─── Dataset records ───

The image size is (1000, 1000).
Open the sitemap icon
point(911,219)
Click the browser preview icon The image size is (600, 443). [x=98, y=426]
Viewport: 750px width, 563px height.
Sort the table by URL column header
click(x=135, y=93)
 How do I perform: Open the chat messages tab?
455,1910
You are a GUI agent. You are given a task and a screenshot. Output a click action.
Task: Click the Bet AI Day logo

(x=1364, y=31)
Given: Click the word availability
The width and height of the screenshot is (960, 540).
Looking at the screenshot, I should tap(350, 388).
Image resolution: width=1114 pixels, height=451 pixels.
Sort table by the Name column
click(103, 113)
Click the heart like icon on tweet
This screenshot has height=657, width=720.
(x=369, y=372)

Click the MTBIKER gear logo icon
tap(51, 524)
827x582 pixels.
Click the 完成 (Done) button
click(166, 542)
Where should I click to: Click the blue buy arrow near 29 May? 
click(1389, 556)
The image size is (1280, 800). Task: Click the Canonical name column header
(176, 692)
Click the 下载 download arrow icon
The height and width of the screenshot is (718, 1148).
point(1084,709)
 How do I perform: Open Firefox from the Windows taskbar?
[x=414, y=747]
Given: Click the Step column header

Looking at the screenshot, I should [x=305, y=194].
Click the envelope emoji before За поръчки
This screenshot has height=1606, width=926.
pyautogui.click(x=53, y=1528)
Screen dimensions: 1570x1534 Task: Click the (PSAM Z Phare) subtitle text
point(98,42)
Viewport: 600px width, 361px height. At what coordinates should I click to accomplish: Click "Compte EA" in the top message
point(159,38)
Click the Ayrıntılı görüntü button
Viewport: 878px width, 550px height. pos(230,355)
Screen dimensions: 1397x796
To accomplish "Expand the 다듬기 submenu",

───

■ **Task to complete**: Please output the line that contains "827x582 pixels." and every line after it in the entries above, exactly, and nothing more.

■ **Task solution**:
827x582 pixels.
Click the 完成 (Done) button
click(166, 542)
Where should I click to: Click the blue buy arrow near 29 May? 
click(1389, 556)
The image size is (1280, 800). Task: Click the Canonical name column header
(176, 692)
Click the 下载 download arrow icon
The height and width of the screenshot is (718, 1148).
point(1084,709)
 How do I perform: Open Firefox from the Windows taskbar?
[x=414, y=747]
Given: Click the Step column header

Looking at the screenshot, I should [x=305, y=194].
Click the envelope emoji before За поръчки
This screenshot has height=1606, width=926.
pyautogui.click(x=53, y=1528)
Screen dimensions: 1570x1534 Task: Click the (PSAM Z Phare) subtitle text
point(98,42)
Viewport: 600px width, 361px height. At what coordinates should I click to accomplish: Click "Compte EA" in the top message
point(159,38)
Click the Ayrıntılı görüntü button
Viewport: 878px width, 550px height. pos(230,355)
Screen dimensions: 1397x796
To accomplish "Expand the 다듬기 submenu",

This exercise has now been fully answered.